Кроме того, для сведущего ума Книга существует в тройной экспозиции — как Распечатка Искушенной Аффективности, или изнанка Чистого Разума («Антинаука Логики»), как Дневник Джонни Мнемоника (расширения стилистики киберпанка), и, наконец, как Дополненное Издание идей Коллежа Социологии (Судьба Человеческого).

Сюжет с обозначенными тематическими развертками сложился в Единство Тотальной Антропологии. Это практики трансцендирования (человек как уникальное животное), Обморок Природы (смыслополагающие сборки Человеческого), практики сверхчеловеческого (хроники Автотравматичного Разума).

Николай Грякалов был Прометей, поэтому касался радикальных, табуируемых вещей, судьба которых быть медиаторами человекомерности. Освоение этих вещей препятствует их полному очищению для академических потребностей. Поэтому возникает иносказание, совершаемое в условиях свободы с единственным роковым ограничением, делающим ее нетотальной. Это моральное предписание оригинальному и мощному уму от любой Академии, включая Платоновскую. Но, поскольку все-таки есть один пример абсолютной свободы ответственного письма и соответствующего такому письму радикального сообщества, у Николая был ориентир… И это эпистемология Коллежа Социологии, не как кружка мыслителей, а как братства по оружию, сформированного для противостояния Человеческого его простым копиям — коммунизму, фашизму и капитализму как структурам отзнавания.

Коллеж создает единую антропологическую стилистику, — изощренную, беспощадную и неподцензурную сквозную аналитику Человеческого.
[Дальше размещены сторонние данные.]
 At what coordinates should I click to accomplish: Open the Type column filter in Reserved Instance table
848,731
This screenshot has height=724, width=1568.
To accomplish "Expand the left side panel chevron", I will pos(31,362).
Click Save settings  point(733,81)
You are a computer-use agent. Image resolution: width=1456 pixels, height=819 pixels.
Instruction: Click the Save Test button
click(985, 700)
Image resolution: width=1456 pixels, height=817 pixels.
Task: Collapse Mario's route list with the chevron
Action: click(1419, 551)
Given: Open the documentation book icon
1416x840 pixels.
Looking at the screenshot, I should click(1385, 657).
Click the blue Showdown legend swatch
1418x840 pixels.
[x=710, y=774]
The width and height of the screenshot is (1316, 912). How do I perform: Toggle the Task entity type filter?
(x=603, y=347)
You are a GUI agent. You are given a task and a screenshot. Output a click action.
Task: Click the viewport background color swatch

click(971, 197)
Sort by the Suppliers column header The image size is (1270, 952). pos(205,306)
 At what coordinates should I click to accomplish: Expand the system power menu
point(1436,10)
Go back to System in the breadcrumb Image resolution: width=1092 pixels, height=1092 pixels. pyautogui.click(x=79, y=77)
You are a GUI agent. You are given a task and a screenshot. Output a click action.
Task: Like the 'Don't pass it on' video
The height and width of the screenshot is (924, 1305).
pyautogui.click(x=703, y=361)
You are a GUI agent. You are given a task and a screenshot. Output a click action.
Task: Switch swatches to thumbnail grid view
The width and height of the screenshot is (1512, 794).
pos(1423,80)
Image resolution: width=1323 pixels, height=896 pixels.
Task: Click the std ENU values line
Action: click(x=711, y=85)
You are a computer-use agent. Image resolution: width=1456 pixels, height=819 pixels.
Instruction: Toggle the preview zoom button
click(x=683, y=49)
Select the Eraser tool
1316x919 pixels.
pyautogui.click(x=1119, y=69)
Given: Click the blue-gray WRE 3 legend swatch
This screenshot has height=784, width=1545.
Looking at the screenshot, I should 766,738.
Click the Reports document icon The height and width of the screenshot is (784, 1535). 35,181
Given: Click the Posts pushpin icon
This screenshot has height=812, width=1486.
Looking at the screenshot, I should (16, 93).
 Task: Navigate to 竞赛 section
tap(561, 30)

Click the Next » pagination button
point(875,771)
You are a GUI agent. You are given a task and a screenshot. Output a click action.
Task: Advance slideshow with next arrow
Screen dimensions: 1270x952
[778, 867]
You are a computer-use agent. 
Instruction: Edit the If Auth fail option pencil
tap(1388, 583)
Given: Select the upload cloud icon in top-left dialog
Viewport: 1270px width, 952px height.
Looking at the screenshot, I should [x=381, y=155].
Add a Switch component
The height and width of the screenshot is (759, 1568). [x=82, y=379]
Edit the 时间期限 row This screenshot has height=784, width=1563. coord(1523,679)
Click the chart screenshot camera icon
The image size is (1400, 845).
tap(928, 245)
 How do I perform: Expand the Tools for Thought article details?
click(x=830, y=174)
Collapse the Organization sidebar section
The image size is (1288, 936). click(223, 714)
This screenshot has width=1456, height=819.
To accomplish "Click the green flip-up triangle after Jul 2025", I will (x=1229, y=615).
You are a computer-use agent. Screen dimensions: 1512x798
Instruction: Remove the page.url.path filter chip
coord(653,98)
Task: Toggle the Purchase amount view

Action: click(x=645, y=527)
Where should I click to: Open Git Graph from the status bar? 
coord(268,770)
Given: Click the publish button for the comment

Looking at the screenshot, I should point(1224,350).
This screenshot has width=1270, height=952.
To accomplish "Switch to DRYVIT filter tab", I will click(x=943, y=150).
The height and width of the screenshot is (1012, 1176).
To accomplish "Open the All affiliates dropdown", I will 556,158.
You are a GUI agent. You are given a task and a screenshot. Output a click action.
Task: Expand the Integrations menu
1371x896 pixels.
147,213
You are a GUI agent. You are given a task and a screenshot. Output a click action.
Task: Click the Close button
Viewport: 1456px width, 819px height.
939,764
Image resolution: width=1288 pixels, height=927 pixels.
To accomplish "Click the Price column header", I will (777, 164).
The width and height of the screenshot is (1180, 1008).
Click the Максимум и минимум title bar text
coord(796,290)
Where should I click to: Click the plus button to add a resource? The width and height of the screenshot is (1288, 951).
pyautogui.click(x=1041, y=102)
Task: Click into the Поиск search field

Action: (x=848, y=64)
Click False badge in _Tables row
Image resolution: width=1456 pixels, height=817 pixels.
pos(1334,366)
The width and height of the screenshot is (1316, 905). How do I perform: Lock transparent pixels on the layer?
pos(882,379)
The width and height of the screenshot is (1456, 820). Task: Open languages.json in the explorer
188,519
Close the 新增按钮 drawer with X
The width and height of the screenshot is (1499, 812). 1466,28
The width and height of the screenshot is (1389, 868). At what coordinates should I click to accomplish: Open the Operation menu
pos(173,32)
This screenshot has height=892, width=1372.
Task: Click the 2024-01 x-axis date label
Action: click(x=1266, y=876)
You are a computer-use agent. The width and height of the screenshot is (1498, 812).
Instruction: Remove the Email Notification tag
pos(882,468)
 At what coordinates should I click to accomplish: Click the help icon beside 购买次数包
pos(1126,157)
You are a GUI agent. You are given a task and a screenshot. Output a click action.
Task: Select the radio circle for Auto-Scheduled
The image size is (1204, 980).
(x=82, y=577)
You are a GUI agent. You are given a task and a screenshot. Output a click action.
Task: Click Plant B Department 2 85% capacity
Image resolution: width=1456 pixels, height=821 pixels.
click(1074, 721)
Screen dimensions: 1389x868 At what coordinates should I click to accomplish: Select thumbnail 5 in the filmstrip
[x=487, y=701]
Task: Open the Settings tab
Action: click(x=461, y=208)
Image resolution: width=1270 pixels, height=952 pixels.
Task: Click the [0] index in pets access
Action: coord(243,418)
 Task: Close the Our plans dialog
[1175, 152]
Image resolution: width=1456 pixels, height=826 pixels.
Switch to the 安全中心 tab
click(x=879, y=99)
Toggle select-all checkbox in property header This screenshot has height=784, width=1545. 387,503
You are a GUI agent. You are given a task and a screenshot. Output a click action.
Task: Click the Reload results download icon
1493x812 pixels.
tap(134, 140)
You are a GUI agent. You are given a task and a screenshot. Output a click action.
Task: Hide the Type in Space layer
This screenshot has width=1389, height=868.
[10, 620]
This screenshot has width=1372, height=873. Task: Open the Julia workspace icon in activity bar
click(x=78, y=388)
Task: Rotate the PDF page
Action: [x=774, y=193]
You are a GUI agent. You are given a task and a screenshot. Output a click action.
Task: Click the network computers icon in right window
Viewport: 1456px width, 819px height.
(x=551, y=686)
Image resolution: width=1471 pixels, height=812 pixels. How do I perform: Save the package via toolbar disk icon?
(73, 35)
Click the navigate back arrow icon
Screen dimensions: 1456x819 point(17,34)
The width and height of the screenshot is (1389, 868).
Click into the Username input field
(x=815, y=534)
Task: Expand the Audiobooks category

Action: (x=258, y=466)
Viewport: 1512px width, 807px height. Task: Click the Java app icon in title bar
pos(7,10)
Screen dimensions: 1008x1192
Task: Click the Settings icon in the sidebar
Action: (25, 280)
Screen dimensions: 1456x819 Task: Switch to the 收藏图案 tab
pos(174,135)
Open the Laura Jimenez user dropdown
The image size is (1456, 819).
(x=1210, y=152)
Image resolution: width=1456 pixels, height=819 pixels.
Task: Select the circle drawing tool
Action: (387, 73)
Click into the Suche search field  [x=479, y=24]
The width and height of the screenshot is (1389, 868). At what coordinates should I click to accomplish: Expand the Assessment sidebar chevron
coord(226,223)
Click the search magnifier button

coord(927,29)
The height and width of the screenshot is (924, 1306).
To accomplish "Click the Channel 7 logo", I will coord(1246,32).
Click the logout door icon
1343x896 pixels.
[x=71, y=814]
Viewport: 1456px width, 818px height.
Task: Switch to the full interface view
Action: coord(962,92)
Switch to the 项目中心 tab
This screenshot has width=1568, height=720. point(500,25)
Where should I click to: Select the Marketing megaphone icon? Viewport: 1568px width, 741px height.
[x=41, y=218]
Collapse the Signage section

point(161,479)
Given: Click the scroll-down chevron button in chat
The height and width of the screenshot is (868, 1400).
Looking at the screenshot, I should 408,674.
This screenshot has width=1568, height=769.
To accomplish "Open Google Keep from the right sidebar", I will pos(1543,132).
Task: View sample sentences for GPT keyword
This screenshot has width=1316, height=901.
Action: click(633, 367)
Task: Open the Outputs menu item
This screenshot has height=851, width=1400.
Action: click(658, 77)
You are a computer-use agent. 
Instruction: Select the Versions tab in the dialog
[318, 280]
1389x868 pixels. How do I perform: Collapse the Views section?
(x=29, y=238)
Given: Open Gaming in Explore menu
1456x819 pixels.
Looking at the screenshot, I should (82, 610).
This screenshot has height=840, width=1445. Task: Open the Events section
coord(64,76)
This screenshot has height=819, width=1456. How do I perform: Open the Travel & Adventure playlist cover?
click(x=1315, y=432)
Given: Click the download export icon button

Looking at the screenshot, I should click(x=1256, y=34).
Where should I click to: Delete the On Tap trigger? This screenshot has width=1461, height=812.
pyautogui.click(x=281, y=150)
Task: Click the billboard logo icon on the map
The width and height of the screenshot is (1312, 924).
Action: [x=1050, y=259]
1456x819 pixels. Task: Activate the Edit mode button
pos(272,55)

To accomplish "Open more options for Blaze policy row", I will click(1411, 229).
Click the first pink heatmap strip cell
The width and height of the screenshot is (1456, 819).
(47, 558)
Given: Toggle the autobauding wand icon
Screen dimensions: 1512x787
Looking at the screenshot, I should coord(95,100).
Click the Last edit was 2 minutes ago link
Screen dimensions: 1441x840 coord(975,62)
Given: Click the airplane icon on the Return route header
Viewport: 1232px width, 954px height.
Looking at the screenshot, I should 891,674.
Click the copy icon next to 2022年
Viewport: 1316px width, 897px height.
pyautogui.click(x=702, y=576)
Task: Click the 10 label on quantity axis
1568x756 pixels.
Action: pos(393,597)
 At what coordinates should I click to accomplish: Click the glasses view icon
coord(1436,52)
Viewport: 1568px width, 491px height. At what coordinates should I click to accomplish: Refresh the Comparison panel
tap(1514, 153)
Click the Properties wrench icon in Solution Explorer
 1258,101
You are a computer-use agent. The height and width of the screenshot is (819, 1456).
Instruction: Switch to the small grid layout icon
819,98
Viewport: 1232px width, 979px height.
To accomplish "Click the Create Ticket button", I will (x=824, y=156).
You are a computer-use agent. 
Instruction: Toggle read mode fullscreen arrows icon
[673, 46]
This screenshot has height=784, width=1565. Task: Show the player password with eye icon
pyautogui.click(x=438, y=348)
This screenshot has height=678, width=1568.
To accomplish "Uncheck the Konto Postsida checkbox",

Политэкономия, более радикальная, чем марксистская, феноменология, более радикальная, чем гегелевская, и точное представление о Слишком Человеческом, более радикальное, чем Слишком Человеческое Ницше. Никакого институционального распределения ролей, — ни литературных, ни политических. Весь приоритет науке, предмет которой — «жгучие сюжеты». Гетерология, неподконтрольная воля к знанию.

 

* * *

Узнаем ли мы в этом письме, в этой речи и в этом образе жизни письмо Кожева, образ жизни Батая и речь Клоссовски? Вряд ли, только их общий дар смешивать потенциалы. Жизненный порыв Николая Грякалова трагически замкнут на сквозные необратимые обмены: марксизм смещается к киберпанку, литература к уличному театру, академическое письмо к усилиям атлета, профетическая речь к Книге о собственной судьбе. Абсолютная оригинальность — в подлинности Человеческого: не скрываться, не избегать, не убегать, не останавливаться, однажды угадав свое предназначение. Бросив жребий.